[SCL] new draft

John F. Sowa sowa at bestweb.net
Mon Dec 22 01:15:26 CST 2003


Frank,

Your note raised several issues, and I'll respond
briefly to each of them.

Re CL & SCL lists:  The original list was named KIF,
and it was renamed CL for Common Logic.  Earlier
this year, a less ambitious version of CL, called
Simplified Common Logic or SCL, was set up in order
to get more rapid agreement on basic issues.  Since
then, the SCL list has been devoted to rather detailed
technical discussions, and CL will be used for progress
reports about settled issues and for drafts that are
progressing toward the standard.  Essentially all of
the SCL participants are also subscribed to CL, but
CL will be devoted more to standards related issues
than to technical issues in logic.

Re Z:  The relationship between Z and CL was discussed
at the SC32 WG2 meeting in Santa Fe in January.  The
slides, which were prepared by Pat Hayes, Chris Menzel,
and me and which I presented to WG2, discuss these issues:

   http://www.jfsowa.com/talks/clprop.htm

In short, Z and CL do have a large overlap, but they were
designed for different purposes:

  1. CL is designed to serve as a common semantic base
     for multiple logic-based languages, each of which
     has been designed for a different purpose, but each
     of which has a large overlap with the others.

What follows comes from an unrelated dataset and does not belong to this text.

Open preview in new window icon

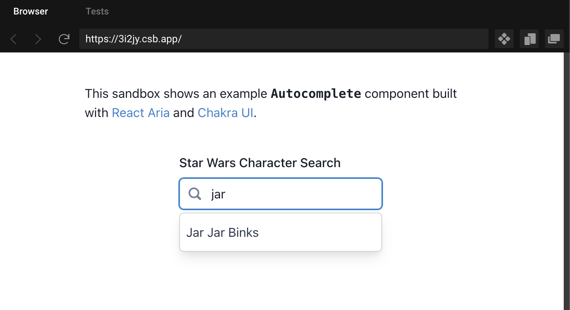(x=554, y=39)
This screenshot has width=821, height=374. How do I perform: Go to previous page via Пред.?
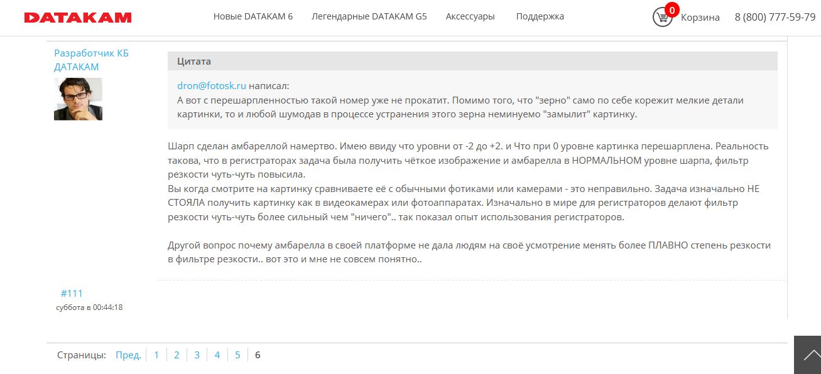tap(128, 355)

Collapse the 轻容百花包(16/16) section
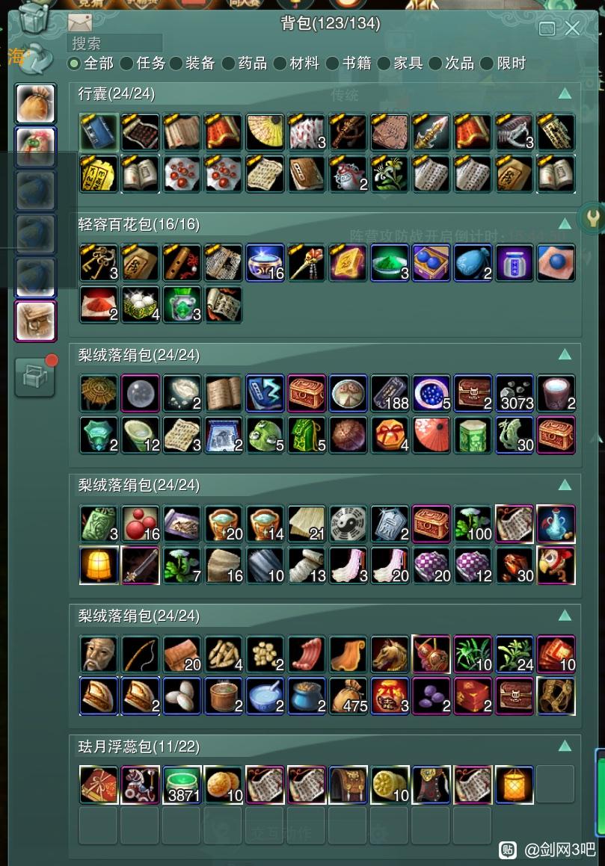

  2. Z was designed as a specification language, not as
     a target language for translations to and from other
     logic-based languages.

For these reasons, CL supports a broader range of semantics
than Z.  Every feature of Z can be translated to CL
(or SCL core).  But it is not possible to translate all
of CL (or even SCL core) to Z.

One of the major reasons why Z cannot be used as a target
for translations to and from other versions of logic is
that it has a very strict typing system.  But many of
the languages that we need to support with CL are either
untyped, have optional types, or have less rigorously
enforced type constraints than Z.

Therefore, the SCL core is untyped, but it can support
a wide variety of typing systems, including the strict
typing of Z, the optional types of conceptual graphs,
and untyped versions of RDF and OWL.  It is possible to
translate Z to SCL, but it is not possible to translate
SCL, CL, and many other logic-based languages to Z.

For the proposed CL standard, we plan to include an
annex that shows how Z can be translated to CL.  That
translation would make Z a CL-conformant language.

Re definitions of terms:  There will be a glossary of
all technical terms in the draft CL stsandard for May '04.

If you have tuned in to some of the ongoing discussions,
you may have noticed that we are still arguing over some
of the terminology.  We have actually reached a greater
consensus on the technical issues than on the terms we
should use to describe them.

The reason for the disagreements is that we are
addressing a multidisciplinary audience of logicians,
computer scientists, and software developers.  Over
time, these groups have adopted different words for
very similar concepts.  We therefore have an abundance
of terminology, and we are trying to decide which
are the most common and most readily understood terms
(which are sometimes quite different from the highly
specialized terminology used by the logicians).